Would the baby have the blue eyes of Azad Saydo her forbidden lover, or the dark black eyes of the ISIS fighter who had raped her? Nazo is dying to know. 

Nazo is an eighteen-year old Yazidi girl from Shingal in Iraqi Kurdistan. On a dusty August day, ISIS men drag her out of her village together with Sarah, her little deaf mute sister, to be traded as sex slaves. 

Nazo must escape slavery to join her lover. She thinks her Azad is trapped by ISIS with thousands of other Yazidi families at the slopes of Mount Shingal. She blows her dreams into the universe like feathers in the whirl wind and struggles with her fate on the roads she took to avoid it.

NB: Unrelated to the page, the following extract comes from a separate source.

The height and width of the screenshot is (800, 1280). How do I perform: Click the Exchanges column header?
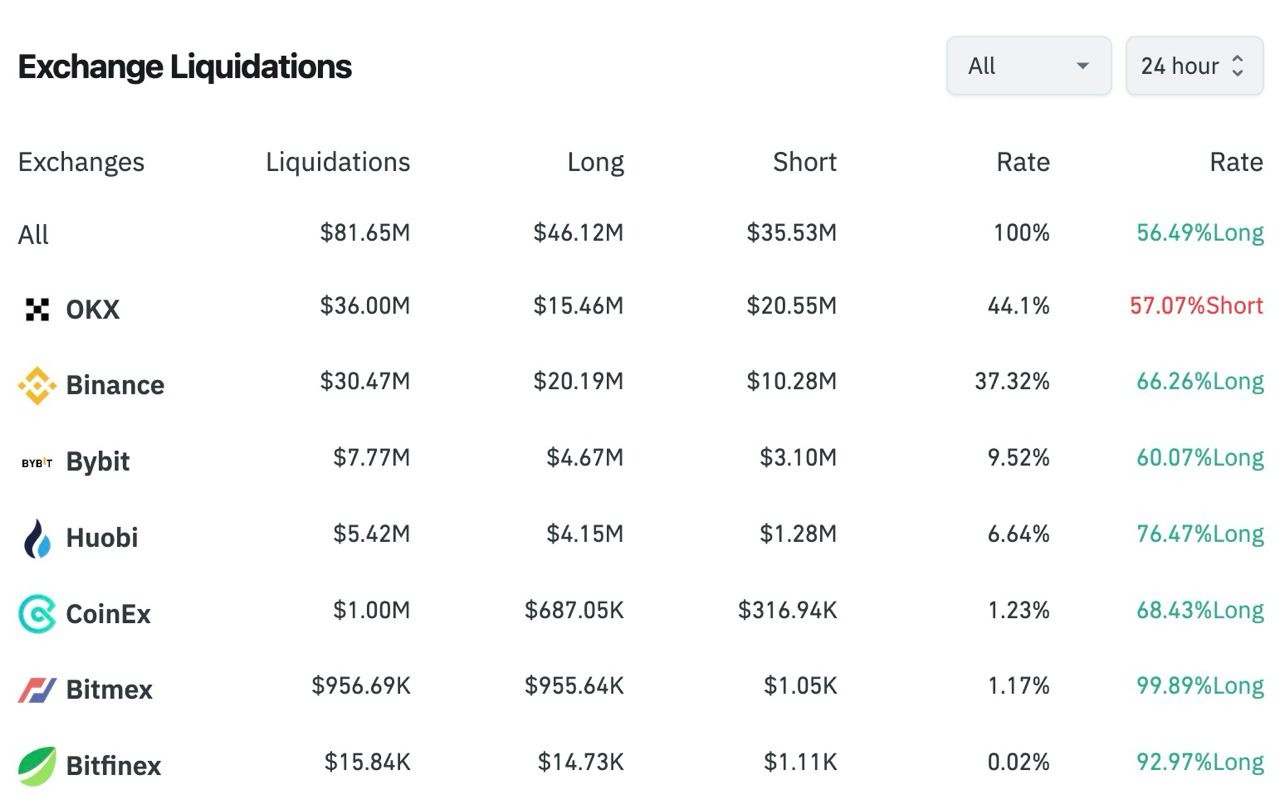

How do you review a literary masterpiece judiciously? I asked myself this question at less than 20 pages in. At around 40 I was trying not to cry, and at 60 I was angry. Angry with the world for being filled with injustice and violence, and angry at the author for not bringing us this story sooner. And angry with myself because never will the words that I write carry the same importance as the words within this book.

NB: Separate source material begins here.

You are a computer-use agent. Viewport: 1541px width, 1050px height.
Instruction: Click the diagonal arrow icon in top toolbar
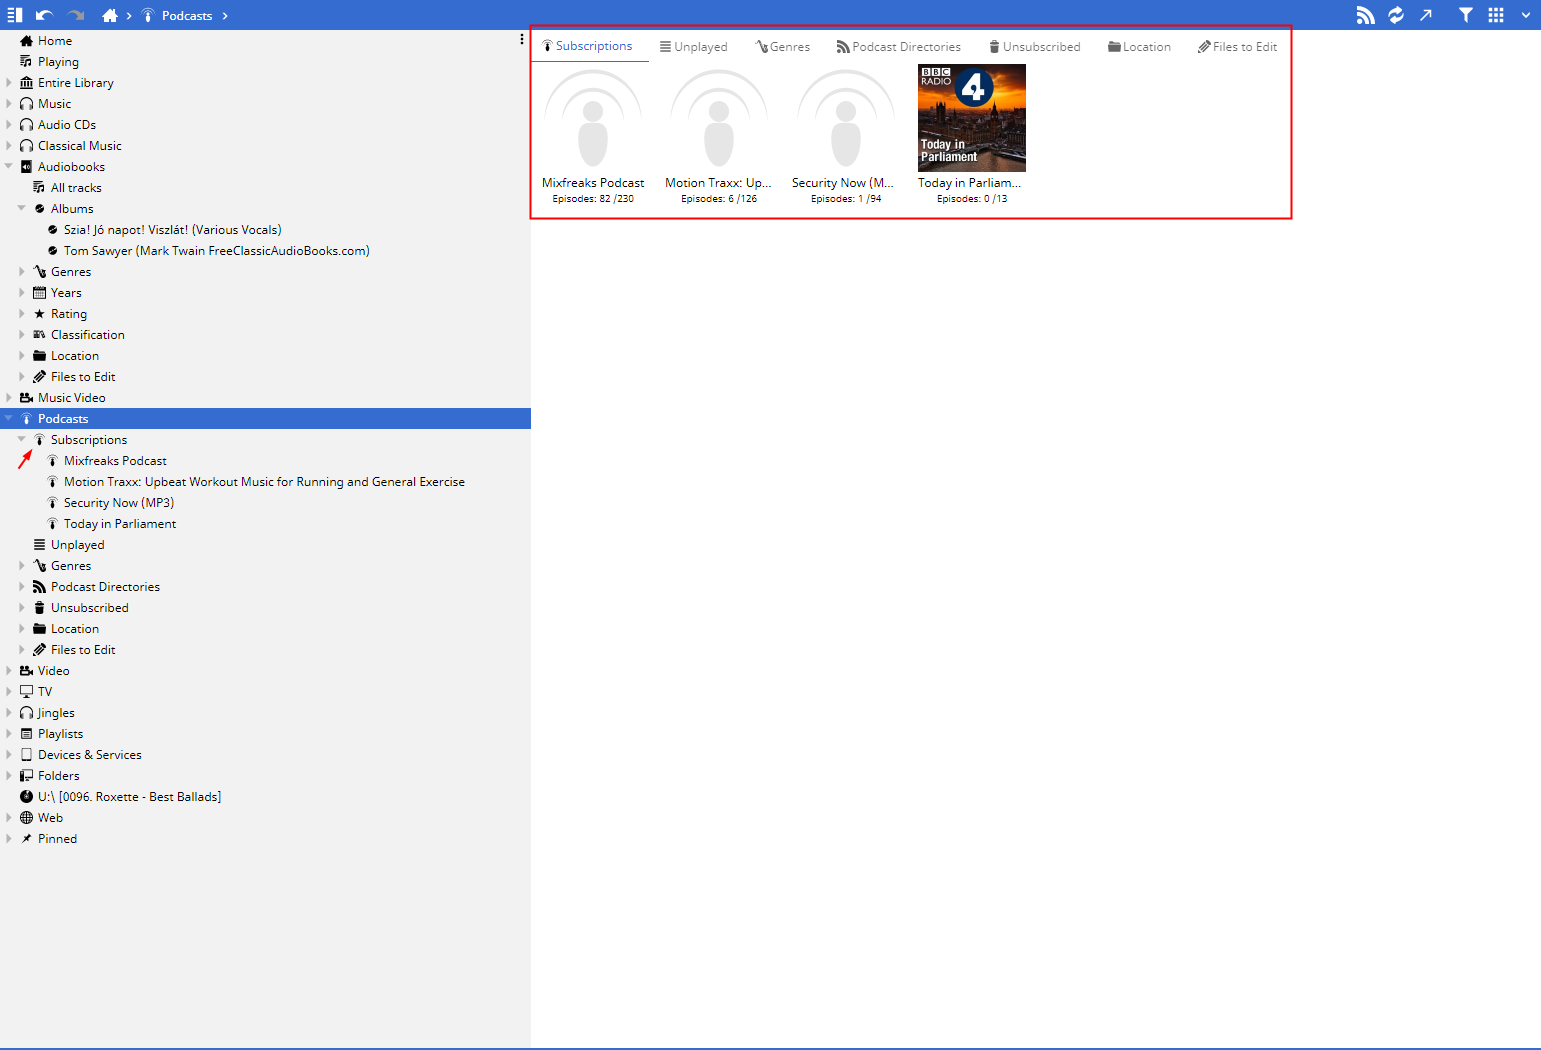coord(1426,15)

It is a human responsibility to practice empathy and charity towards others. What Comes with the Dust shows us why that is. When violent, fanatic groups like ISIS exist, the collective others of the world need to come together in love and support to dampen their hateful efforts.

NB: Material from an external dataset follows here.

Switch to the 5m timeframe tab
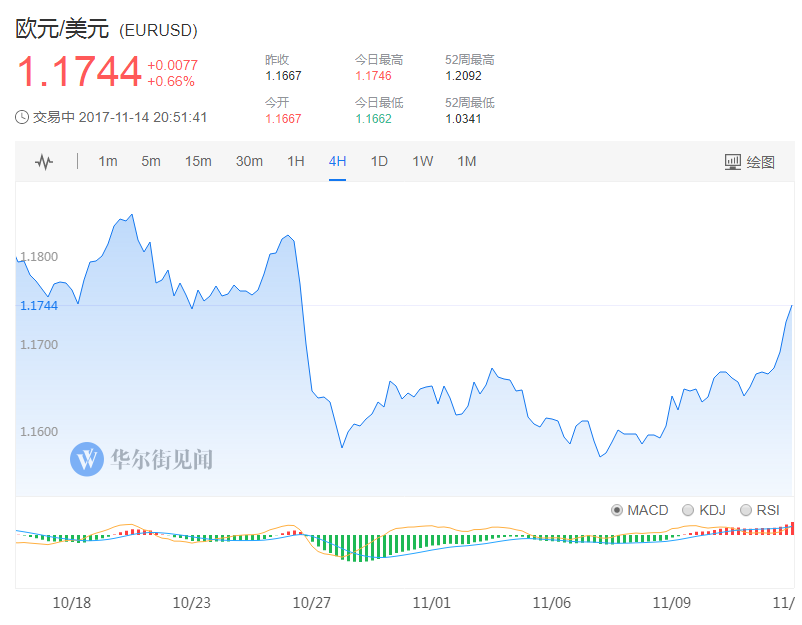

While this book is an excellent story in and of itself, it also shows us the personal narratives in all their gruesome detail that we aren’t hearing about on the news. Mustafa deftly weaves realism with various spiritual traditions that puts any long-held conservative views of the Western world to shame. Mustafa portrays the Yazidi people remaining peacefully curious and respectful of other peoples and beliefs even during the violent inquisition and eventual diaspora they faced. Yes, this is a work of fiction. But Mustafa’s lessons are ones for all to aspire to that are directly applicable to our current political and social climate.